### Material for this task ###

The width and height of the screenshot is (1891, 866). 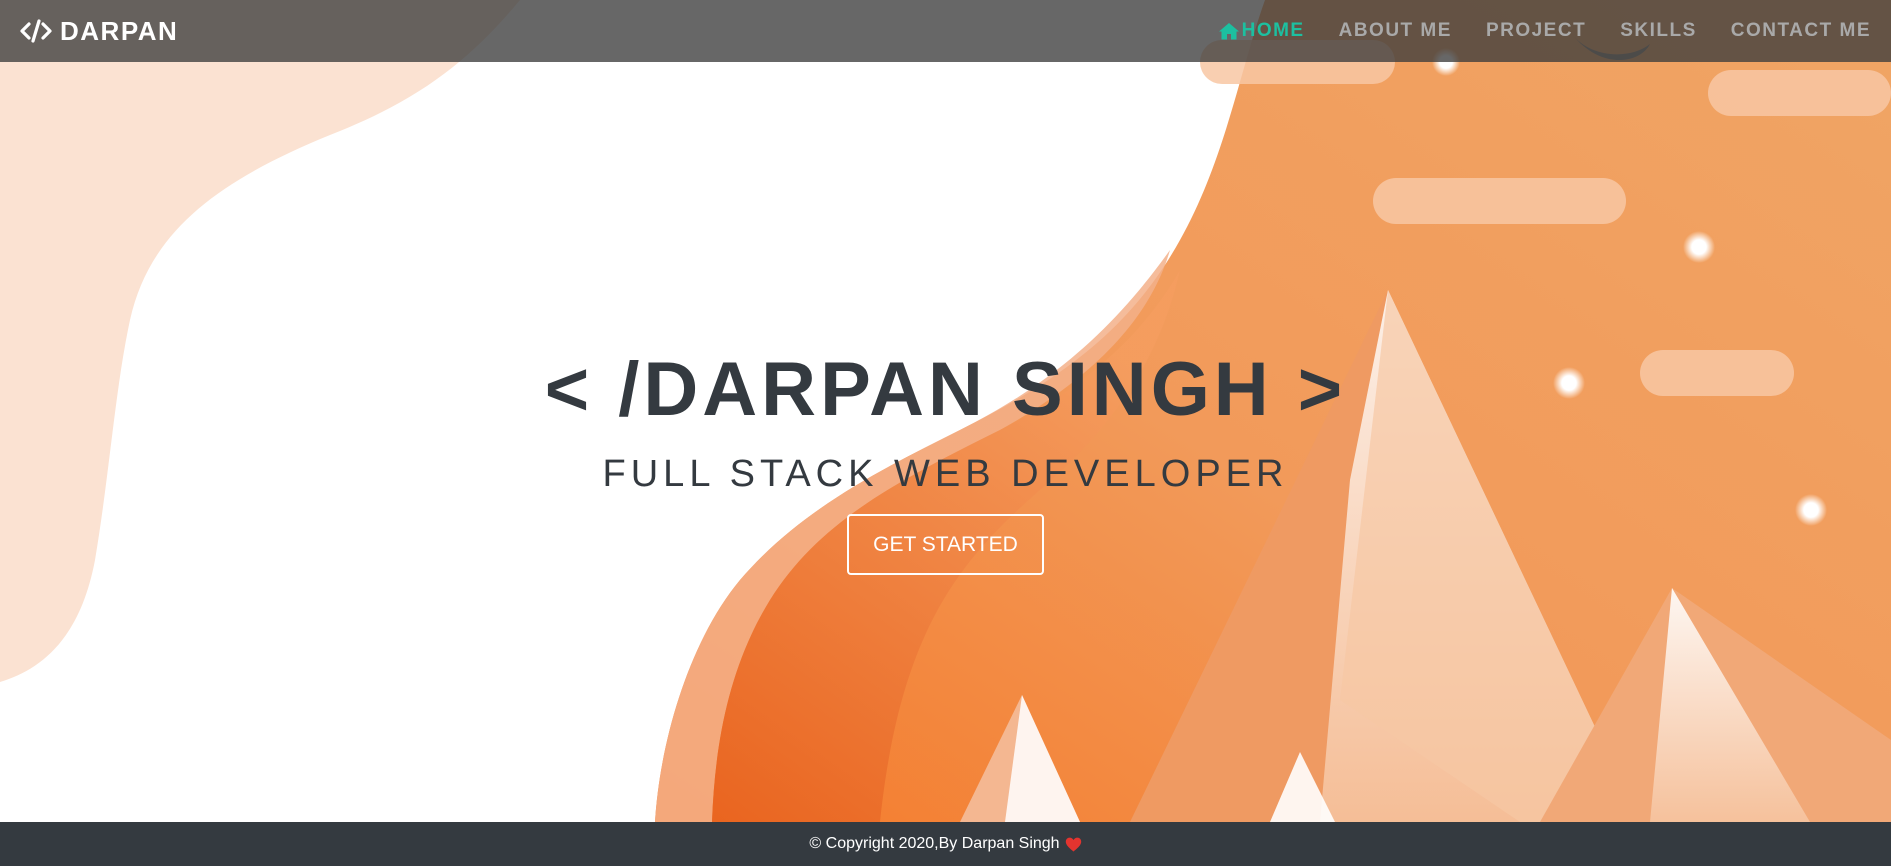 I want to click on heart-icon, so click(x=1074, y=844).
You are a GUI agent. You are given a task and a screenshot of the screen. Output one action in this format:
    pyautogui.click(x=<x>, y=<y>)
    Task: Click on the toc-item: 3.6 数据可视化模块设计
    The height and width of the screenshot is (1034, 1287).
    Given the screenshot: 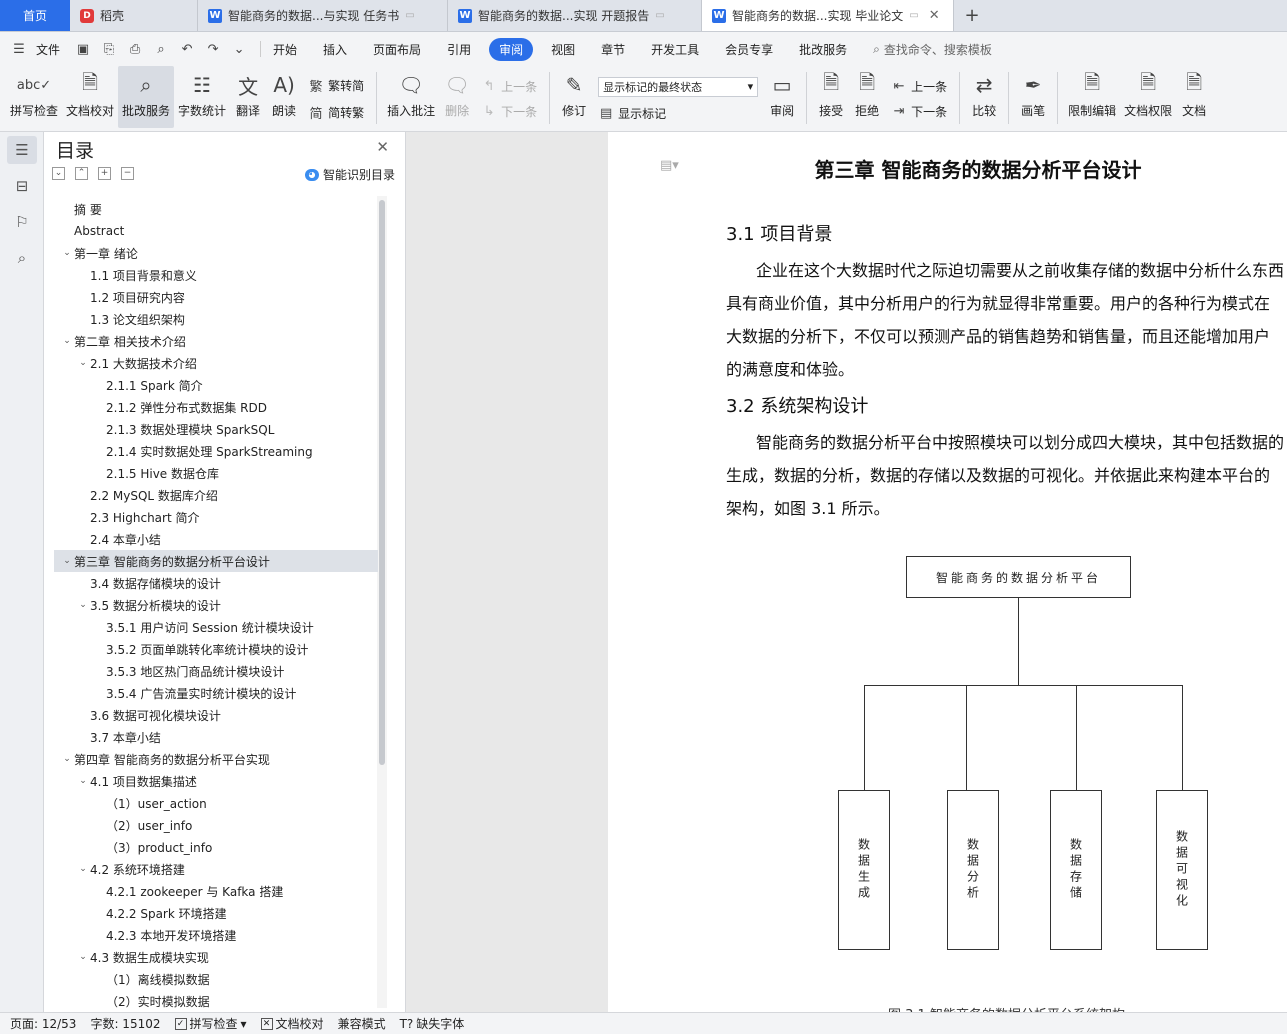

###

### Problem statement:
Switch "screenshot" to "screen capture" in the rows running from the line with "You are a GUI" through the end of the rows, and write out those lines with everything else unchanged. Leave the pictures out of your answer.

### Solved problem:
You are a GUI agent. You are given a task and a screen capture of the screen. Output one action in this format:
    pyautogui.click(x=<x>, y=<y>)
    Task: Click on the toc-item: 3.6 数据可视化模块设计
    The height and width of the screen capture is (1034, 1287).
    Given the screen capture: 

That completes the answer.